- National Archives photo of Phillipson as a colonel in 1937
- Born: 3 April 1882 Dowagiac, Michigan, US
- Died: 4 April 1955 (aged 73) Barcelona, Spain
- Burial place: Arlington National Cemetery
- Education: United States Military Academy United States Army Command and General Staff College United States Army War College
- Spouse(s): Florence Morrison ​ ​(m. 1909⁠–⁠1952)​ Elsie Agnes Salvadori ​ ​(m. 1954⁠–⁠1955)​
- Military career
- Service: United States Army
- Service years: 1904–1944
- Rank: Major General
- Service number: 01923
- Unit: US Army Infantry Branch US Army Adjutant General's Corps
- Commands: Company F, 1st Infantry Regiment; 2nd Battalion, 142nd Infantry Regiment; 144th Infantry Regiment; 143rd Infantry Regiment; 72nd Infantry Brigade; Enlisted Division, Office of the US Army Adjutant General; Budget and Legislative Planning Division, War Department General Staff; Presidio of San Francisco; 30th Infantry Regiment; 2nd Infantry Brigade; 98th Division; Second Corps Area; Army Emergency Relief;
- Conflicts: Moro Rebellion World War I Occupation of the Rhineland World War II
- Awards: Army Distinguished Service Medal Croix de Guerre (France)
- Other work: Director of Industrial Relations, Botany Worsted Mills

= Irving J. Phillipson =

US Army major general (1882–1955)

Irving Joseph Phillipson (3 April 1882 – 4 April 1955) was a career officer in the United States Army. A 1904 graduate of the United States Military Academy, he served until 1944 and was a veteran of the Moro Rebellion, World War I, Occupation of the Rhineland, and World War II. He attained the rank of major general and was a recipient of the Army Distinguished Service Medal and French Croix de Guerre.

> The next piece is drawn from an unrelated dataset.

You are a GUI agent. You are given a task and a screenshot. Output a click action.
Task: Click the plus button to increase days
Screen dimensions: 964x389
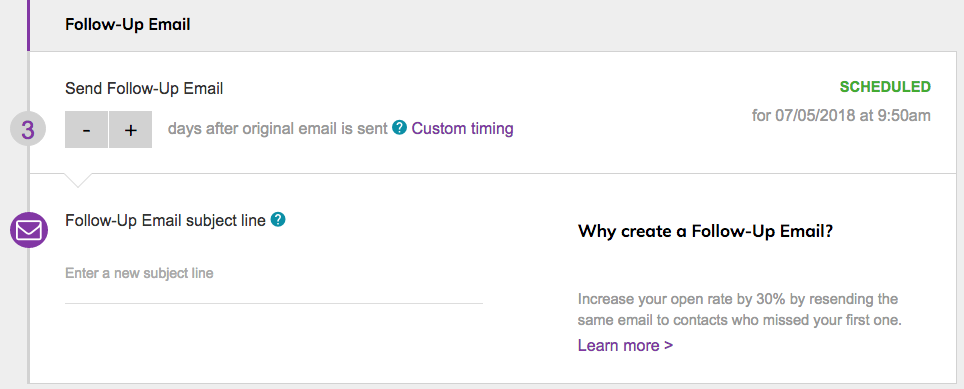click(130, 130)
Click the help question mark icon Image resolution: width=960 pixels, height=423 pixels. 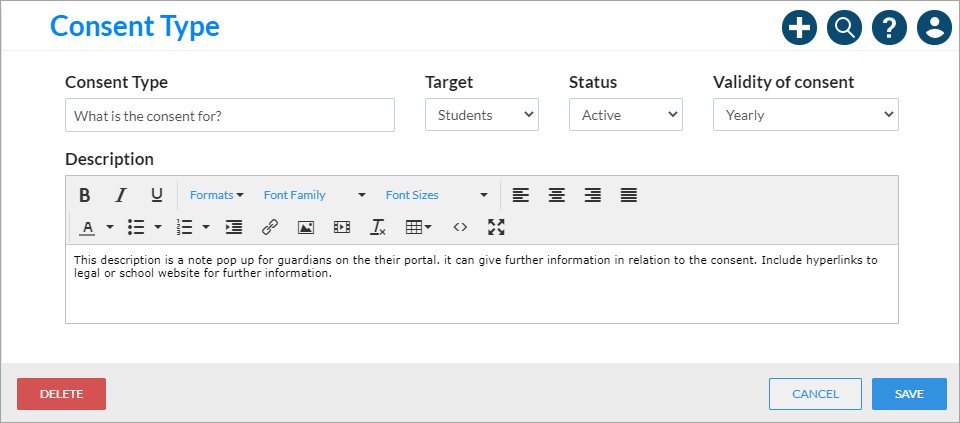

A native of Dowagiac, Michigan, Phillipson graduated from the United States Military Academy at West Point in 1904 and began his military career in the Infantry. He commanded a company of the 1st Infantry Regiment in the Philippines during the Moro Rebellion. During World War I, he advanced to temporary colonel and commanded several regiments in succession, followed by command of the 72nd Infantry Brigade.

After the First World War, Phillipson served in the Office of the US Army Adjutant General as chief of the Enlisted Division and on the War Department General Staff as Budget and Legislative Planning Division. Later assignments included command of the Presidio of San Francisco and 30th Infantry Regiment. As a general officer in the years before World War II, he commanded the 2nd Infantry Brigade. During the war, he commanded the Second Corps Area and served as executive director of Army Emergency Relief. After retiring from the army in 1944, Phillipson served as director of industrial relations for Botany Worsted Mills of Passaic, New Jersey.

==Early life==

Phillipson as a West Point Cadet in 1904

Irving J. Phillipson was born in Dowagiac, Michigan on 3 April 1882, a son of Emanuel Phillipson and Bertha (Guggenheim) Phillipson. He was raised in a Jewish household and educated in Dowagiac, and he was the valedictorian of the class of 1899 at Dowagiac High School. In May 1899, Phillipson finished first of 22 applicants on the competitive exam for appointment to the United States Military Academy at West Point that was offered by US Representative Edward L. Hamilton. He attended the academy from 1900 to 1904 and graduated ranked 47th of 124. At graduation, Phillipson received his commission as a second lieutenant of Infantry.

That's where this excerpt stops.